夜だけとなってしまった世界の、小さな町。それでも人々は活気に満ちており、彼女の店も繁盛している。
「さて、今日の占いはここまでです。貴方にギルス王の慈悲があらんことを」
これが今日最後の客へ向ける言葉であった。いつも必ず、この世界における王の名を入れることで、客は必ず満足して帰ってゆく。

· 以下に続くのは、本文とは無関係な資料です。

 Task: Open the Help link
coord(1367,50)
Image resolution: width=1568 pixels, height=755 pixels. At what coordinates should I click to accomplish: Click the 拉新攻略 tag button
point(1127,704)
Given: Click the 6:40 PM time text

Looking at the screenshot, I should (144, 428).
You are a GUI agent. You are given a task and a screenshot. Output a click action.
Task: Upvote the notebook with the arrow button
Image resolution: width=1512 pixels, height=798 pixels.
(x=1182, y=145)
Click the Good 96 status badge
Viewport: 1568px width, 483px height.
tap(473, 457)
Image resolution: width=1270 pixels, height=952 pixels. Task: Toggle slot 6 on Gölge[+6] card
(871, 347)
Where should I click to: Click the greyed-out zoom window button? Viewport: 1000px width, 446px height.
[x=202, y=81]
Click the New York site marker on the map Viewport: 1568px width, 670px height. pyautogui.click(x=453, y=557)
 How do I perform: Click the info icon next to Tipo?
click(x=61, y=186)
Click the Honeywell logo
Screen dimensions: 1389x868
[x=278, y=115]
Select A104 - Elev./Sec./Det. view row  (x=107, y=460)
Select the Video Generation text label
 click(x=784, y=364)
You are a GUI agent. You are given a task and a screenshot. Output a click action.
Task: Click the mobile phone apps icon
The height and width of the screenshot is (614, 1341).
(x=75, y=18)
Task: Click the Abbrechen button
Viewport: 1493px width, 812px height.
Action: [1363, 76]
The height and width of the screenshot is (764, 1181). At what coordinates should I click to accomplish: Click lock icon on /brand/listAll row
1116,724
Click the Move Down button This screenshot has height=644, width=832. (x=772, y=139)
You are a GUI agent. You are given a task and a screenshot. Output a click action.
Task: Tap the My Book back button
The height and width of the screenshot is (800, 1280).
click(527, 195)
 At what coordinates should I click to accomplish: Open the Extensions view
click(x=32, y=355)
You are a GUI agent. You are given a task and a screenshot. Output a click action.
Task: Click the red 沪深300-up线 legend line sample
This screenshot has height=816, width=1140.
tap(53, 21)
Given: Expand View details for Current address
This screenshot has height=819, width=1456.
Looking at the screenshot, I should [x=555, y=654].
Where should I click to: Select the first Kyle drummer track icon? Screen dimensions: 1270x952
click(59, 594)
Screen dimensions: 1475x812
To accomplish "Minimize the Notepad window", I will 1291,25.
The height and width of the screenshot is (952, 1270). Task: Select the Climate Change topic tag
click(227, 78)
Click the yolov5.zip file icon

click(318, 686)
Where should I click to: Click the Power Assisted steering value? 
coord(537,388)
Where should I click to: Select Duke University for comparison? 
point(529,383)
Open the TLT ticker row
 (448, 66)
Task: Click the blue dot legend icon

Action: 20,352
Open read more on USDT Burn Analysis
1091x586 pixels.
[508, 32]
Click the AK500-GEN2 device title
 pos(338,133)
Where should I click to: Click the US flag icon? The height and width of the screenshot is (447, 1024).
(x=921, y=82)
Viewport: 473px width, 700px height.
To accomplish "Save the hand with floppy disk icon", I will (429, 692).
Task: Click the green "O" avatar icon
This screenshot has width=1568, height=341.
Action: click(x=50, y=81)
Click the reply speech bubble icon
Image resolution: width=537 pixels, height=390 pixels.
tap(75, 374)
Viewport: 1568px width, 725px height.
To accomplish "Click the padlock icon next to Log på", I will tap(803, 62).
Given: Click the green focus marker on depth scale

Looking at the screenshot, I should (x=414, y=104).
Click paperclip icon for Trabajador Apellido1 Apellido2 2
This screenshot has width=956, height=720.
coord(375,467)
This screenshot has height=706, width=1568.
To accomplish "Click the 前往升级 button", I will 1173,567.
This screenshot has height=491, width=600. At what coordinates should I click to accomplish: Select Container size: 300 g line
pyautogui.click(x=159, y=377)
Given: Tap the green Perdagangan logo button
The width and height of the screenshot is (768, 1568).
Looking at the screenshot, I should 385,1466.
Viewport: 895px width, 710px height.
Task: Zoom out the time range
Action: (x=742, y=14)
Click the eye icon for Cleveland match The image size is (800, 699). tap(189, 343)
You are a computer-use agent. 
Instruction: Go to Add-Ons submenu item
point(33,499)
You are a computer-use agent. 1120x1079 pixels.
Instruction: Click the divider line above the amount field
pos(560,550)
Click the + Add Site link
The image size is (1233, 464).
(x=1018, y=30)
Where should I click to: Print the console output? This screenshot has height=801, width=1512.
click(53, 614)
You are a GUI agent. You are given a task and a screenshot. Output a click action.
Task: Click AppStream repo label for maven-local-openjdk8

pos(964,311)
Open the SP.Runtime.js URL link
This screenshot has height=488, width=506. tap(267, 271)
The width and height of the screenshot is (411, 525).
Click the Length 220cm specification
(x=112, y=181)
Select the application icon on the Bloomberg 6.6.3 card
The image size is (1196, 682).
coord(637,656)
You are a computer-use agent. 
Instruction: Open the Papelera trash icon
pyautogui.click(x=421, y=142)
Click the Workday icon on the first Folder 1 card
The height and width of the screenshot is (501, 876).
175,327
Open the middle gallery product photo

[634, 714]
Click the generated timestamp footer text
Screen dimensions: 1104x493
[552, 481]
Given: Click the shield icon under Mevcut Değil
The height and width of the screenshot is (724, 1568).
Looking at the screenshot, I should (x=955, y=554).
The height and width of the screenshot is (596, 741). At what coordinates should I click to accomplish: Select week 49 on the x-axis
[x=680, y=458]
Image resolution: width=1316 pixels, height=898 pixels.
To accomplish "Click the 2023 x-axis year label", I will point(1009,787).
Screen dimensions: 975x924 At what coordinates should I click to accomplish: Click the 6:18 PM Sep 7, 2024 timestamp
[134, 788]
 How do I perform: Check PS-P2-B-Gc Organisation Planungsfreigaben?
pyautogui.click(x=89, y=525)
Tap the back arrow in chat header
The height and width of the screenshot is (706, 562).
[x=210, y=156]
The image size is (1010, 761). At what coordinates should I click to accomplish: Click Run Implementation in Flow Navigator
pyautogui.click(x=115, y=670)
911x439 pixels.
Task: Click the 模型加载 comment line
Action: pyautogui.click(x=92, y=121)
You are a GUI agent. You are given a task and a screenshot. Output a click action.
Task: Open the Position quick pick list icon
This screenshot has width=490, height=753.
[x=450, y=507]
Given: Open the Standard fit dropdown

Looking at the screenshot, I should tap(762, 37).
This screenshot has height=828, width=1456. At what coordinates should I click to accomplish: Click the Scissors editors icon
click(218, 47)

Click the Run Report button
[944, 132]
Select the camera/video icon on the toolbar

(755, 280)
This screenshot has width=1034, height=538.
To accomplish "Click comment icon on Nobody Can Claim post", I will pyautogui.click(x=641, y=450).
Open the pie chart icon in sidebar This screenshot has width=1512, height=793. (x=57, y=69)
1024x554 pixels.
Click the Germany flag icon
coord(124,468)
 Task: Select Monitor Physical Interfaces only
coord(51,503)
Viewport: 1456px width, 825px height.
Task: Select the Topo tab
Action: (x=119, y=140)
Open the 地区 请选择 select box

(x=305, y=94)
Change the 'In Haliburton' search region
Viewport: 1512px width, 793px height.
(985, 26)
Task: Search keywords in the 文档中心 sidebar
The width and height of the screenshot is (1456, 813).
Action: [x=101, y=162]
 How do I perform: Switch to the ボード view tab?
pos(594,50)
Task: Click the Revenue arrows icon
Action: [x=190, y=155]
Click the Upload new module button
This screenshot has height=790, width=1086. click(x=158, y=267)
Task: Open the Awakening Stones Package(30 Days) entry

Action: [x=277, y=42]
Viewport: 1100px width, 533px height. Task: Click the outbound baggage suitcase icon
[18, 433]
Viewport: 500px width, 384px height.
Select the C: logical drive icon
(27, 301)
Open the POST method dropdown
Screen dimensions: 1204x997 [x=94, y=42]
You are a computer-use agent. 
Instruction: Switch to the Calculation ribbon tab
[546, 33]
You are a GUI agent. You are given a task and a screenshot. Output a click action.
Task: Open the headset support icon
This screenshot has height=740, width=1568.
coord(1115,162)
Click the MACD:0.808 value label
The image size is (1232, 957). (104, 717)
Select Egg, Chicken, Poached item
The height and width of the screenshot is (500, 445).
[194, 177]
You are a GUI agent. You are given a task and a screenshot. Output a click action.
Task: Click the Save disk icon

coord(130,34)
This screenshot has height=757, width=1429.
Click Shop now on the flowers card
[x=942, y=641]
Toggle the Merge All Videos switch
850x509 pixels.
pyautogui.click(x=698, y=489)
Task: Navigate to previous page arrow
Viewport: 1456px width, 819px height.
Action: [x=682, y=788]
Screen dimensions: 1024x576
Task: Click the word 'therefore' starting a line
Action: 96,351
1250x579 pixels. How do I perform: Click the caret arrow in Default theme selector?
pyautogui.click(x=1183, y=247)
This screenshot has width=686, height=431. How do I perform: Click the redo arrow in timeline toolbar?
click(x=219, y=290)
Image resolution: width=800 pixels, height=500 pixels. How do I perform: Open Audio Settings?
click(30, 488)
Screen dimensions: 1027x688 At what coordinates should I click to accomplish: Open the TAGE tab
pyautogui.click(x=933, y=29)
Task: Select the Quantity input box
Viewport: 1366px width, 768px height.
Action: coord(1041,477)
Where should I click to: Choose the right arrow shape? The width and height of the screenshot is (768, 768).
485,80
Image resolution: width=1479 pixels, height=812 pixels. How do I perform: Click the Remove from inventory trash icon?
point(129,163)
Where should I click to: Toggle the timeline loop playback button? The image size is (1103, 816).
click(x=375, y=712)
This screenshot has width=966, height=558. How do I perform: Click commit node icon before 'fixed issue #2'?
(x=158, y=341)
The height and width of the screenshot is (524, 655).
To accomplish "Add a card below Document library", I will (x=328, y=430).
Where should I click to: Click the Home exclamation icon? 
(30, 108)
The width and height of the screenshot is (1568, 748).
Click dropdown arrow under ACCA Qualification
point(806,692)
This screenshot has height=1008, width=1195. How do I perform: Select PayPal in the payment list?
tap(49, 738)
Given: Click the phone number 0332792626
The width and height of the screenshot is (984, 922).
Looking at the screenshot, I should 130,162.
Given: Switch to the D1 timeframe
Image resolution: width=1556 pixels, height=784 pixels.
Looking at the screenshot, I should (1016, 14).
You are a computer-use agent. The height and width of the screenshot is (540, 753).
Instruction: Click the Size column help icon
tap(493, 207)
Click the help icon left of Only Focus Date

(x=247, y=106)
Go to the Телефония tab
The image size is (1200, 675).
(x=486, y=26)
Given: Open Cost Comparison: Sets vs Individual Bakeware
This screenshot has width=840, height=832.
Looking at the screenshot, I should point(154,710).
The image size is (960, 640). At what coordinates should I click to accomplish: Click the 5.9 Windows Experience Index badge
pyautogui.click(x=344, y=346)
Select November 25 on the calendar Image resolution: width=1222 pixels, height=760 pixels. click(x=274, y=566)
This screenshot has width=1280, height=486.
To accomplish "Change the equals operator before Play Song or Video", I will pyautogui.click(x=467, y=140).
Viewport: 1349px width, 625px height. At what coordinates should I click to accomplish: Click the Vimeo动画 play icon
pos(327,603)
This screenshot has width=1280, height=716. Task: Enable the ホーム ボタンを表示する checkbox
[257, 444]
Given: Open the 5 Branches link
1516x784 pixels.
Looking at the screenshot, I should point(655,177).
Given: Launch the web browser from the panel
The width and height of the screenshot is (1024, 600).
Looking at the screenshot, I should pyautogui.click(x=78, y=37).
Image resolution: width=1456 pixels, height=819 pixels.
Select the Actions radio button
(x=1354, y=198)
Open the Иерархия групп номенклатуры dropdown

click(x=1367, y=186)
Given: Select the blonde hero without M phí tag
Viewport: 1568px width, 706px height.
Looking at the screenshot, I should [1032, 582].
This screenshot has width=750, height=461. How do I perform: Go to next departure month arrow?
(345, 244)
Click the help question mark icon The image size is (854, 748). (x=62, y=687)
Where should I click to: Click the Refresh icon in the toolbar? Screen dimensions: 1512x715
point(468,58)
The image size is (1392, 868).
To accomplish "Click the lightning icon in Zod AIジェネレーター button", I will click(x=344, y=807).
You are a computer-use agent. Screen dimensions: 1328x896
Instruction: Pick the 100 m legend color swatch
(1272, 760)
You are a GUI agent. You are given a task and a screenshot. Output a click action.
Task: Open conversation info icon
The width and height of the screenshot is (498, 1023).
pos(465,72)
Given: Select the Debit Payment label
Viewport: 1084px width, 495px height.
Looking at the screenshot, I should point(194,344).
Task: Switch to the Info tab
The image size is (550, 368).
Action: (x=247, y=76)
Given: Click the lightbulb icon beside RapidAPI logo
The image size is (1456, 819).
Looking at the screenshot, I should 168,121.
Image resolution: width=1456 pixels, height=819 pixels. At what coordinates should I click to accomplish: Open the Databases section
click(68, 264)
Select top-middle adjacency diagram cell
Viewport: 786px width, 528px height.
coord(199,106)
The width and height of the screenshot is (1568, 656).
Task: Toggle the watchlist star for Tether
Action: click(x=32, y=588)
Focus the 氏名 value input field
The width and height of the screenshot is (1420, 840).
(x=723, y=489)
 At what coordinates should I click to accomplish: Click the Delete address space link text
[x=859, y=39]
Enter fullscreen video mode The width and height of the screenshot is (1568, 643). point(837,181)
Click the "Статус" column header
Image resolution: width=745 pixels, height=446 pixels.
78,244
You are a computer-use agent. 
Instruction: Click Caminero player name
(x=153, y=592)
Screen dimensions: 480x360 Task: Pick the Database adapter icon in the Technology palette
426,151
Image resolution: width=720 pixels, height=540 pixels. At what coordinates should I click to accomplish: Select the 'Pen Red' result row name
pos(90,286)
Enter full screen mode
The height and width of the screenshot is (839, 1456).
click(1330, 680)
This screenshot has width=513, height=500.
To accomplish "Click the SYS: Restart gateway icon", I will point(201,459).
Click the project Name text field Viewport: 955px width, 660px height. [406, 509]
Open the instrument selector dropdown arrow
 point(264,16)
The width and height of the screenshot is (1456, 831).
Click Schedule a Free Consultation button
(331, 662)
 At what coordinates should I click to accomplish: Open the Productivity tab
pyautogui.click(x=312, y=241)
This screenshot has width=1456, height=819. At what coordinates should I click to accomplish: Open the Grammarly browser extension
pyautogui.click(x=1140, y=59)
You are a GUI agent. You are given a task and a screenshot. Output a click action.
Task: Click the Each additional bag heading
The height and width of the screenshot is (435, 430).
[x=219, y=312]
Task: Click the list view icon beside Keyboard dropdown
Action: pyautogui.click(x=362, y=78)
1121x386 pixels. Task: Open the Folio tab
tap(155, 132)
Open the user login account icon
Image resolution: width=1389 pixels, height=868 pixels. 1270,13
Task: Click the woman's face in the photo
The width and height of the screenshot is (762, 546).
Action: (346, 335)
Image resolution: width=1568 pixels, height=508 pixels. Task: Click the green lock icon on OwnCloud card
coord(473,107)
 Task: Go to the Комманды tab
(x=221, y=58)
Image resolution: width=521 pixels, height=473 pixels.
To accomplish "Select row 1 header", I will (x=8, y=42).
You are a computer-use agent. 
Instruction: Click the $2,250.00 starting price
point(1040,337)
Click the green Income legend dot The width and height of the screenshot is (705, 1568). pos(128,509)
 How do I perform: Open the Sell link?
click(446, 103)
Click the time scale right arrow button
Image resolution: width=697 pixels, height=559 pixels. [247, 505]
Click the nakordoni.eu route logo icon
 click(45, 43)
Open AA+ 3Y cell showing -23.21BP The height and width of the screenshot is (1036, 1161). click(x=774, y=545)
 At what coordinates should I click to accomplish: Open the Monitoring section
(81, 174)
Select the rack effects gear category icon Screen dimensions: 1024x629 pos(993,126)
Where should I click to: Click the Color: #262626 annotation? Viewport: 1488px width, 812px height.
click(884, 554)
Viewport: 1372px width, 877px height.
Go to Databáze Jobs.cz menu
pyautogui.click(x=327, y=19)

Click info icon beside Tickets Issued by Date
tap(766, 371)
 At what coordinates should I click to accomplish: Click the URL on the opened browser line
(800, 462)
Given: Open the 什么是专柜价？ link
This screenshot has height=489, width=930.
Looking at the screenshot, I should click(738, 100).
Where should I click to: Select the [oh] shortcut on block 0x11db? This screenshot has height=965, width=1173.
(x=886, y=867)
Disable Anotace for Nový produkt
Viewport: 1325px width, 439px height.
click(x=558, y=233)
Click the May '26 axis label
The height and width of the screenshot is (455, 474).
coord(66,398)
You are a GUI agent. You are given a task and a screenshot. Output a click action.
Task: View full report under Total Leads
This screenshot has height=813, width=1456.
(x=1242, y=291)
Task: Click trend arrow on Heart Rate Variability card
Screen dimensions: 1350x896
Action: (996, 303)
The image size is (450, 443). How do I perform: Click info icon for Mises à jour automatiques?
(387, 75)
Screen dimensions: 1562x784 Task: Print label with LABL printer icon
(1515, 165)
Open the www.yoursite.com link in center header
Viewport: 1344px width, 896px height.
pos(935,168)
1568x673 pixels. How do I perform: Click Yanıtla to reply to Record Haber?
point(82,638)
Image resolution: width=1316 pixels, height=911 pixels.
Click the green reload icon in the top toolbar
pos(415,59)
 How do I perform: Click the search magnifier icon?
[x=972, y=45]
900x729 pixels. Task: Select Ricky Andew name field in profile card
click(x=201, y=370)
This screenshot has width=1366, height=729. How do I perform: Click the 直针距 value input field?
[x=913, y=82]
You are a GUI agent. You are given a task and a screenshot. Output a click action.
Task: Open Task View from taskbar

この世界において、ギルスは神に近しいほどの賛美を受ける王である。
「ふふ。今日もごっそり稼げちゃったわぁ」
一人きりになった店内で、金貨を数えながら占い師はニヤニヤと笑みを漏らしていた。
「しかも副業も順調。これなら来年には夢の豪邸が手に入るわね」
彼女の夢は、宮殿のような豪邸に住み、何も苦労することのない人生を手に入れること。
その夢がそう遠くない時期に叶いそうなほど、懐が潤ってきた。
しかし、彼女の問題は大きな収入源となっている、もう一つの副業である。
それがなければ今宵、招かれざる客など訪れはしなかった。
「ほほー。ここが噂のよく当たる占い師のお店ですか」
中年を過ぎているであろう男の声が、薄いカーテンの向こうから聞こえてくる。
彼女はお金をしまうと、奥にいる何かに優しげに声をかけた。
「あら、ごめんなさい。今日はもう店じまいですの」
「それならご心配なく。客で来たんじゃありませんからな」
「はい?」
冷やかしでやってきたとでもいうのか。途端に占い師の声が冷ややかになる。
最近こういう迷惑な連中が増えていたので、すぐに頭は臨戦態勢に入っていた。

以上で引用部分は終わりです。